Hi Bloskas, Looking fab


----------



## bloskas

hi Greenfinger! thanks!


----------



## dan4x4

Looks amazing! are you going to put any fish in?


----------



## dan4x4

dan4x4 said:


> Looks amazing! are you going to put any fish in?



lol oops i see the fish in the update pic!


----------



## bloskas

thanks dan4x4!! it has 25 harlequin rasboras!


----------



## Michal550

great tank. are you using the original juwel light?


----------



## bloskas

thanks Michal550!!  yes it's the original rio125 unit 2x28w. daylight & grolux.


----------



## bloskas

Hi all! 
Any tips for bolbitis heudelotii? leaves are growing way too big. Also can it propagate by leaves without cutting any part of the root?

cheers!


----------



## Greenfinger2

Hi Bloskas, Some info 

http://www.flowgrow.de/db/aquaticplants/bolbitis-heudelotii


----------



## bloskas

Thanks Roy! nice and very detailed page.
 was hoping for some personal experience though


----------



## Greenfinger2

Hi Bloskas, It one of though's plants on a very long list of my too grow plants  Other members will know more.


----------



## dw1305

Hi all, 





bloskas said:


> was hoping for some personal experience though


I think they eventually grew large, even in a low tech., low nutrient situation. 

This is one of mine and it has grown this big from a single rhizome in 7 - 8 years. I don't know the nutrient level of the tank, but last time I looked at the conductivity it was ~100 microS. I haven't fed the tank for a while, but any added nutrients are via the <"Duckweed Index">. 





(from this thread <http://www.ukaps.org/forum/threads/glumag-o-clabar-new-tank.39814/#post-432542>). 





bloskas said:


> Also can it propagate by leaves without cutting any part of the root?

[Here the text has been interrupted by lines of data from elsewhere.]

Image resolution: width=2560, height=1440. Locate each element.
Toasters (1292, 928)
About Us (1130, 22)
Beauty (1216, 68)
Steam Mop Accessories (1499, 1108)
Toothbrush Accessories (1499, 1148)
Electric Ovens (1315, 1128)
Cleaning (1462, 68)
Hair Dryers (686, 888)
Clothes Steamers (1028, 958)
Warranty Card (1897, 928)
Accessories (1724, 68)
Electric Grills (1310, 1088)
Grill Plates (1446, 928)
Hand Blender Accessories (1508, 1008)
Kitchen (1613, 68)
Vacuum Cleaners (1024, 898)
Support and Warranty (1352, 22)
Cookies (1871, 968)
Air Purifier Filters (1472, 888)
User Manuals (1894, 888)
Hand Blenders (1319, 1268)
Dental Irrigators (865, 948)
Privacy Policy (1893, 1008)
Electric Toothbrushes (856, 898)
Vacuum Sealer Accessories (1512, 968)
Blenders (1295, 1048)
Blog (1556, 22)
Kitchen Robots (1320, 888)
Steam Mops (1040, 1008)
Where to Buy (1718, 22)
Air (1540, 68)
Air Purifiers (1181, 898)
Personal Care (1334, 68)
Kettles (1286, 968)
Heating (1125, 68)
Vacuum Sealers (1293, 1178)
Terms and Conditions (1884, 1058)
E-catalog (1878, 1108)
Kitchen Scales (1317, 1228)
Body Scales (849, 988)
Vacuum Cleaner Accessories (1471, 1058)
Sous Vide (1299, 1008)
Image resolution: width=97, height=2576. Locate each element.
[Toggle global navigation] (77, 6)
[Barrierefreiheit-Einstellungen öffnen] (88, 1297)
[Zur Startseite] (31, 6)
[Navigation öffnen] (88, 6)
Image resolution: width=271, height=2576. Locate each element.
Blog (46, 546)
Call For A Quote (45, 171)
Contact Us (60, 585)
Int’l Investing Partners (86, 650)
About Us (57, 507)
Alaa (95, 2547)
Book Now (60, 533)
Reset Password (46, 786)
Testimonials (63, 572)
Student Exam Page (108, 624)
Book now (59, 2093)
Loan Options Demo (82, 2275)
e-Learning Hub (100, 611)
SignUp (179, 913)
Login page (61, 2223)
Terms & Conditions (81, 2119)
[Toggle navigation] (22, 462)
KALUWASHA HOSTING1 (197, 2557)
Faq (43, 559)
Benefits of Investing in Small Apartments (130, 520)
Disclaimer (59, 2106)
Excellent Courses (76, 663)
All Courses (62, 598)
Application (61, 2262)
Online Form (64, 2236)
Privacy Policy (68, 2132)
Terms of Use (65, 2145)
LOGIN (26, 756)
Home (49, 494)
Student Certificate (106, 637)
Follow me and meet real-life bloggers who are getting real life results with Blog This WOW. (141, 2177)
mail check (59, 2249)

It doesn't grow new plant on the leaves like a Java Fern would.

The rhizomes are much finer than an _Anubias_, and less tough than _Microsorum, _so its easy to separate off new plants.

cheers Darrel


----------



## bloskas

Hi Darrell!
mine has grown that big in a 6 month period! it shoots 5-6 leaves per month and they are getting  big real quick!
i often cut a leaf or two. it is difficult to propagate because the rhizomes are stuck deep in the root/rock structure.


----------



## bloskas

two of my otos chilin!


----------



## bloskas

Hi all! a little update on the tank as it is right now. not the best quality pics.


----------



## Greenfinger2

Hi Bloskas , Looking good nice plant growth and healthy


----------



## Kosko

Nice one !!! 


Sent from my iPhone using Tapatalk


----------



## spyder

Very nice. It's just how I'd like my rio 125 if I go back to putting wood in it.


----------



## bloskas

hi all and thanks for your kind words.!

in my opinion tank has lost its original scape idea.i like nature style but i never meant to go jungle. it just happened as ive not dealt with this tank for a while.
now im thinkin to remove tall plants at the left and fix the flow design and lines a little. Any ideas?!?


----------



## bloskas

anyone advice/ idea on the aquascape?


----------



## bloskas

teaser update


----------



## BexHaystack

Lovely photos!


----------



## bloskas

thanks BexHaystack!


----------



## odin79

stunning aquarium.Great job you have done here


----------



## bloskas

odin79 said:


> stunning aquarium.Great job you have done here



thanks Gianni!


----------



## fishenthusiast

bloskas said:


> teaser update



Awesome tank! Is this low light?


----------



## bloskas

thanks fishenthusiast! light is 2x28w t5. tank dimensions 81x36x50.


----------



## bloskas




----------



## odin79

beautiful tank!!


----------



## Daveslaney

Looking good.


----------



## bloskas

thank you all! i will post an update soon


----------



## bloskas

update! Things are going good. A couple Tateurndina ocellicaudas joined the tank.


----------



## Alexander Belchenko

Verynice tank and good pictures!


----------



## bloskas

thanks!


----------



## Jester

What a little cracker! I did a double take when I saw it was only 20lr. Hard to believe its that small, it looks much bigger, I like it a lot.


----------



## Den Milligan

Fabulous


----------